→ **PROBLEM TO SOLVE**
Your answer should be one number, the count of lines in the entries holding the word "agent".

━━━━━ GIVEN ENTRIES

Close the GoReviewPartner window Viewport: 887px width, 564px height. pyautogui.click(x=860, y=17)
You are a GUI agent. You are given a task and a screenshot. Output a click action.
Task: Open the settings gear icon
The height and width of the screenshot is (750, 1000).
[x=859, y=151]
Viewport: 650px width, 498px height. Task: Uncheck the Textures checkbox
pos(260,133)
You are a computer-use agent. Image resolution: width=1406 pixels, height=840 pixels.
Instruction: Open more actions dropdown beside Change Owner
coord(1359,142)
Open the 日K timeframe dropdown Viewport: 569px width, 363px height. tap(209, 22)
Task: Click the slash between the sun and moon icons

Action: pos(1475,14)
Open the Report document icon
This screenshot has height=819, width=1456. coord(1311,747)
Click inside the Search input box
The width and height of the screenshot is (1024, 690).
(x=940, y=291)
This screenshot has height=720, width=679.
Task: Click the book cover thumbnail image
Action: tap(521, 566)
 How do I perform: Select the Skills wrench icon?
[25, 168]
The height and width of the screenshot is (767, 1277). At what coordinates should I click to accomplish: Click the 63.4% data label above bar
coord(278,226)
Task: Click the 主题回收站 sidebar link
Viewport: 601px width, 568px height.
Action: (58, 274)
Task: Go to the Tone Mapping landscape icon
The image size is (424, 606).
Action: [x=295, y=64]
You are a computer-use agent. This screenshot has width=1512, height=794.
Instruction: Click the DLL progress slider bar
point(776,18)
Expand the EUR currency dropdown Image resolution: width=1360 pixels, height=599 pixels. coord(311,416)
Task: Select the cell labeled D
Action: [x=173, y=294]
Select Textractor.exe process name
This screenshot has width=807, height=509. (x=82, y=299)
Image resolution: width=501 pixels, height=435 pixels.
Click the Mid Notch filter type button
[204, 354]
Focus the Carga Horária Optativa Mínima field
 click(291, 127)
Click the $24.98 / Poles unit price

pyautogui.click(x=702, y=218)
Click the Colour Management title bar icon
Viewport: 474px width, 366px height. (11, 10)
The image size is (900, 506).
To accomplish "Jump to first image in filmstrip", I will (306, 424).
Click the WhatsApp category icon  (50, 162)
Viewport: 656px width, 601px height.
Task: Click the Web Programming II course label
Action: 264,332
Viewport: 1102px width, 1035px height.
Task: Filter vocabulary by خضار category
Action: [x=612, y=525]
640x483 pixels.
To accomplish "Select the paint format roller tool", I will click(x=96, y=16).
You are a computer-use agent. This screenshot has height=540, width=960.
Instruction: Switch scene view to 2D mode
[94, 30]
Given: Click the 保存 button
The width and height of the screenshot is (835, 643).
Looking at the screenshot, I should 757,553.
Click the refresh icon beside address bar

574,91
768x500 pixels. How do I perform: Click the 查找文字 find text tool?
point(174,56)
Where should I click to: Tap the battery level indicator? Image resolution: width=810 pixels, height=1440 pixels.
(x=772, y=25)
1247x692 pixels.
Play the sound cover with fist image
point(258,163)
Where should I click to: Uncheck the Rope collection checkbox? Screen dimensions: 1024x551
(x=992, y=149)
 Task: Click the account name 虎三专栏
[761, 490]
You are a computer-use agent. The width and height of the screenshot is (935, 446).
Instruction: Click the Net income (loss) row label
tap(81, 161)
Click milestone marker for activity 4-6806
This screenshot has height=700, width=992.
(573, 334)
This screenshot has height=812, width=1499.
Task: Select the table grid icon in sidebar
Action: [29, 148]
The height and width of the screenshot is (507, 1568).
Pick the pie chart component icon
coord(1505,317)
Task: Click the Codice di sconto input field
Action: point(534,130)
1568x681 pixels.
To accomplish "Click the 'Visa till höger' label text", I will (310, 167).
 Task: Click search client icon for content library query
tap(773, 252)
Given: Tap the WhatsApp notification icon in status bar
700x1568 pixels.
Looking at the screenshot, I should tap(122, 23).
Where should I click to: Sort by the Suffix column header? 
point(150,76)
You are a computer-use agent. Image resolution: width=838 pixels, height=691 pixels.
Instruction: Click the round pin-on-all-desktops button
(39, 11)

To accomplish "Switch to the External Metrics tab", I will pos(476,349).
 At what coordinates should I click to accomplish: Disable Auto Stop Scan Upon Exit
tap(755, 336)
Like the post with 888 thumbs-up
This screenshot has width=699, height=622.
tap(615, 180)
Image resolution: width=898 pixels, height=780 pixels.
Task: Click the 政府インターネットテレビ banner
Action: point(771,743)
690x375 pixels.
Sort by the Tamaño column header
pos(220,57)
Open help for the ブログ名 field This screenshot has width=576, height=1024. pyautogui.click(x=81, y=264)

━━━━━━━━━━

→ **RESULT OF THE EXERCISE**
6